Content starts

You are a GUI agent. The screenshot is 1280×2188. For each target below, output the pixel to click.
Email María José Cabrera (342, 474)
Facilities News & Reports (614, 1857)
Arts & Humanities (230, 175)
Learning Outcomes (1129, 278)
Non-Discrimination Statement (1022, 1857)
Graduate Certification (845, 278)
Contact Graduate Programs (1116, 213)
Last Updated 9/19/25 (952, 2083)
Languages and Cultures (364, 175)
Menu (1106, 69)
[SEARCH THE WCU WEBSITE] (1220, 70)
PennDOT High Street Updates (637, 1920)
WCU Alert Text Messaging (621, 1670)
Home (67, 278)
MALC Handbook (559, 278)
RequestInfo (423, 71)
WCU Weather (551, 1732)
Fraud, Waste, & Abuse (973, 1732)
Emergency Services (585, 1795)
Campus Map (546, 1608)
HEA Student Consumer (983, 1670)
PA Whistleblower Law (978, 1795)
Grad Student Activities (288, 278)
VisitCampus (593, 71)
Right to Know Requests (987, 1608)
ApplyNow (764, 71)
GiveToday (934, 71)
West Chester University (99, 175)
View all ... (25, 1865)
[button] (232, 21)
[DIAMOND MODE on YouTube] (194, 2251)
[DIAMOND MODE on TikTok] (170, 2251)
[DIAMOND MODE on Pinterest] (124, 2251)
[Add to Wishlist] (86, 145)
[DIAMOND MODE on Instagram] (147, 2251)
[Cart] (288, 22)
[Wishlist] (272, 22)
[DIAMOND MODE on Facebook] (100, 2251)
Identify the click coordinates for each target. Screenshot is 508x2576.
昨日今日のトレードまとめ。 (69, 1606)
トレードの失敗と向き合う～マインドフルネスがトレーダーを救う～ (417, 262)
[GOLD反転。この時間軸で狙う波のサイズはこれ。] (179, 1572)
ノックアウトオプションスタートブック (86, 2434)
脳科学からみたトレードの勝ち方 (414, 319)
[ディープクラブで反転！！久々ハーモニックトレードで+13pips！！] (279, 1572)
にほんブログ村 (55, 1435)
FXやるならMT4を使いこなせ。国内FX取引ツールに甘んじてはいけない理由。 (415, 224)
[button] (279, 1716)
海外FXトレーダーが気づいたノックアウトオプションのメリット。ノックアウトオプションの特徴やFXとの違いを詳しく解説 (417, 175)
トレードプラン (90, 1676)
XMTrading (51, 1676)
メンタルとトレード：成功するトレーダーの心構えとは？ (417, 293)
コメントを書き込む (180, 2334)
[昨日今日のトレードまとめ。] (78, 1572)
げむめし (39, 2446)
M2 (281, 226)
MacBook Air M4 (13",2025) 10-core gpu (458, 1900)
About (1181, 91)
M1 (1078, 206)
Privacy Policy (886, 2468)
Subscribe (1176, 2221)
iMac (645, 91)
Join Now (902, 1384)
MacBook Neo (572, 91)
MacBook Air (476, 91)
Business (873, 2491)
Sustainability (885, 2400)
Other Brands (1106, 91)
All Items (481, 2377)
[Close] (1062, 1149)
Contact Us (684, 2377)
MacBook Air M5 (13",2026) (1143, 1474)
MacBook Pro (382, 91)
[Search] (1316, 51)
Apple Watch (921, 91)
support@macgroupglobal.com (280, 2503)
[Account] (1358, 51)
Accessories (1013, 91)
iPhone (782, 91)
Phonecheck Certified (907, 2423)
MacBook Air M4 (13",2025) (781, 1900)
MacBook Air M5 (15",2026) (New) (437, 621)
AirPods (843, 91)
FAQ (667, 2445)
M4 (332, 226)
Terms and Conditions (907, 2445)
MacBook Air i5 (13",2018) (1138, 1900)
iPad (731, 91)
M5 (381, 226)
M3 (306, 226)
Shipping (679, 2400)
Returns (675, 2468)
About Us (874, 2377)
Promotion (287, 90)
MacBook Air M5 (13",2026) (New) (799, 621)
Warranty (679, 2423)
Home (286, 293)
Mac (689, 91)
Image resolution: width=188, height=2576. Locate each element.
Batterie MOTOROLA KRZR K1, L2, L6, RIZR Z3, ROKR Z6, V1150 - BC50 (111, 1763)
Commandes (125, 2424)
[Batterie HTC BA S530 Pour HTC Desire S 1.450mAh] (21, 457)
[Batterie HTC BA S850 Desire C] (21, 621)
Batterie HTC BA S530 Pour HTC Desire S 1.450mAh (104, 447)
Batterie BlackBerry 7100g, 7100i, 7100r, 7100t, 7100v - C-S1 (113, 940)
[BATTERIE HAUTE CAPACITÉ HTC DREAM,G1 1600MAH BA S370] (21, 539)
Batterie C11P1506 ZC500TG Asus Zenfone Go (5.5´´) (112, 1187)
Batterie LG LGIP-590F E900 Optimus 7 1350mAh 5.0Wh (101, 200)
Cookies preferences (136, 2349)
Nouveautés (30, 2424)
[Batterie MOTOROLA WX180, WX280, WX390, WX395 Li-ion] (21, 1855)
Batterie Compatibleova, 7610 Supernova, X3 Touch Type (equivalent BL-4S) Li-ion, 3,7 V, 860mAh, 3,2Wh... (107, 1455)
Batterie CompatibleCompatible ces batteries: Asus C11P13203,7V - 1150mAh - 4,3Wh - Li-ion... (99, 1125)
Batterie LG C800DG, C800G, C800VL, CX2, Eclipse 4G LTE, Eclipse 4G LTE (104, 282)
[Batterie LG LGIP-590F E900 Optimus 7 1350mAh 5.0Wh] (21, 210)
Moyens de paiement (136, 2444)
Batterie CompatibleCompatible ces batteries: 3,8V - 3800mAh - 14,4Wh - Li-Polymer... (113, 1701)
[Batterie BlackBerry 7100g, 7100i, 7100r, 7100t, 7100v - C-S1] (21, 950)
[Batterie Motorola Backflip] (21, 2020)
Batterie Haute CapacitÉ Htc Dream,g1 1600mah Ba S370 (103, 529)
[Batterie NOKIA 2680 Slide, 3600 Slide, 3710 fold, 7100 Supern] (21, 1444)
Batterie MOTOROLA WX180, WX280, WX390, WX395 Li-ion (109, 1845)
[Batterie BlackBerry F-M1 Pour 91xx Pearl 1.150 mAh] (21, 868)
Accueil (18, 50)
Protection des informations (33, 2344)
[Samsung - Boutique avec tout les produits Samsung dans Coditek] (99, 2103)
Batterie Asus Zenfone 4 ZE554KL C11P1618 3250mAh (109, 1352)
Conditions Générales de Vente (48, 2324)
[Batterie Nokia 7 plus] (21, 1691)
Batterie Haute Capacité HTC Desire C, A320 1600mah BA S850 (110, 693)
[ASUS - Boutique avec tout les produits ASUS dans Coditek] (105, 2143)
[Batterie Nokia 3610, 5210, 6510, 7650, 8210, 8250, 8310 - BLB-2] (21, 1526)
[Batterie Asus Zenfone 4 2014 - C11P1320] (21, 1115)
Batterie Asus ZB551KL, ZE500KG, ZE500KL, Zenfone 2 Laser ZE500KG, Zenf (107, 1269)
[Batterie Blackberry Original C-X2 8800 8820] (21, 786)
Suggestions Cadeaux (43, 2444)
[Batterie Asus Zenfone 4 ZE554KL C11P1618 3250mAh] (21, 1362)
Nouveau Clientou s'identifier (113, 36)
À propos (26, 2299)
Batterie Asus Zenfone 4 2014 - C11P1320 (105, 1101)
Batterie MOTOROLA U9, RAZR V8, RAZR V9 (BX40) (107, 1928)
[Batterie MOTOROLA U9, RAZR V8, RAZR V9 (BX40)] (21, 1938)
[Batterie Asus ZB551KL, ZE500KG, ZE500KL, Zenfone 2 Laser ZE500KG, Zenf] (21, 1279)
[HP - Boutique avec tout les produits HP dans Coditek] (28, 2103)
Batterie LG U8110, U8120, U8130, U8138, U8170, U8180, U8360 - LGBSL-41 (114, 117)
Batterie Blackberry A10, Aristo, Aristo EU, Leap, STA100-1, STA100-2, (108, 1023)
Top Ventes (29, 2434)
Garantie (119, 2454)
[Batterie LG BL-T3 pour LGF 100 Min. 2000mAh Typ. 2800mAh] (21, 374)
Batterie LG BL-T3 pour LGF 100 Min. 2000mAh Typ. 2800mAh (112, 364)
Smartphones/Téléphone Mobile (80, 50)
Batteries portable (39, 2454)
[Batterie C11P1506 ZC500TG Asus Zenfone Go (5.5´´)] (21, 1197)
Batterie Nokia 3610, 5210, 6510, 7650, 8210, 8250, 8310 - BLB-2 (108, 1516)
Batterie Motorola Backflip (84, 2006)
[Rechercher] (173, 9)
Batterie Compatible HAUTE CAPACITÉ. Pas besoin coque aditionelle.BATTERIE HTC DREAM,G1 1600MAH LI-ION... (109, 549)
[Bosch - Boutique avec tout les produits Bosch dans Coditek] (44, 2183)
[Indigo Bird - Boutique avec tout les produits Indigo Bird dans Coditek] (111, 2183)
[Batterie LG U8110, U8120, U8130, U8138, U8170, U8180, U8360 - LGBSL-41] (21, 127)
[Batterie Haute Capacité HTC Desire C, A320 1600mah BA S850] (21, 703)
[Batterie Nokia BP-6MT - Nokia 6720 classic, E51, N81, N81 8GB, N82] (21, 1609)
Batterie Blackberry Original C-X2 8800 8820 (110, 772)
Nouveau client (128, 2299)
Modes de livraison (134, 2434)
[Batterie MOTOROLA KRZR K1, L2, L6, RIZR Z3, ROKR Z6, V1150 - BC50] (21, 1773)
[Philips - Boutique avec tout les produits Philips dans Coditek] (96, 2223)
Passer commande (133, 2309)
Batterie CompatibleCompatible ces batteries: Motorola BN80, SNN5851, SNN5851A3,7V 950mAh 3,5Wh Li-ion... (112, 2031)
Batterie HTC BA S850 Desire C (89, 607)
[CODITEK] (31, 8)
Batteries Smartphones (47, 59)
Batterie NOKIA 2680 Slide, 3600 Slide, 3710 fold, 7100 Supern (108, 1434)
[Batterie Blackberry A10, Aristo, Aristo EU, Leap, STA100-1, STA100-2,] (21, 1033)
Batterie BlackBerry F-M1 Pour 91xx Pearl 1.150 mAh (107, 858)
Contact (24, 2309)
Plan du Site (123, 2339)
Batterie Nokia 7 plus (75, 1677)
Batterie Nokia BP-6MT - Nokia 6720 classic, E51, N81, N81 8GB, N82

Content ends

If a line in the entries above has the word "classic", copy it.

[Batterie Nokia BP-6MT - Nokia 6720 classic, E51, N81, N81 8GB, N82] (21, 1609)
Batterie Nokia BP-6MT - Nokia 6720 classic, E51, N81, N81 8GB, N82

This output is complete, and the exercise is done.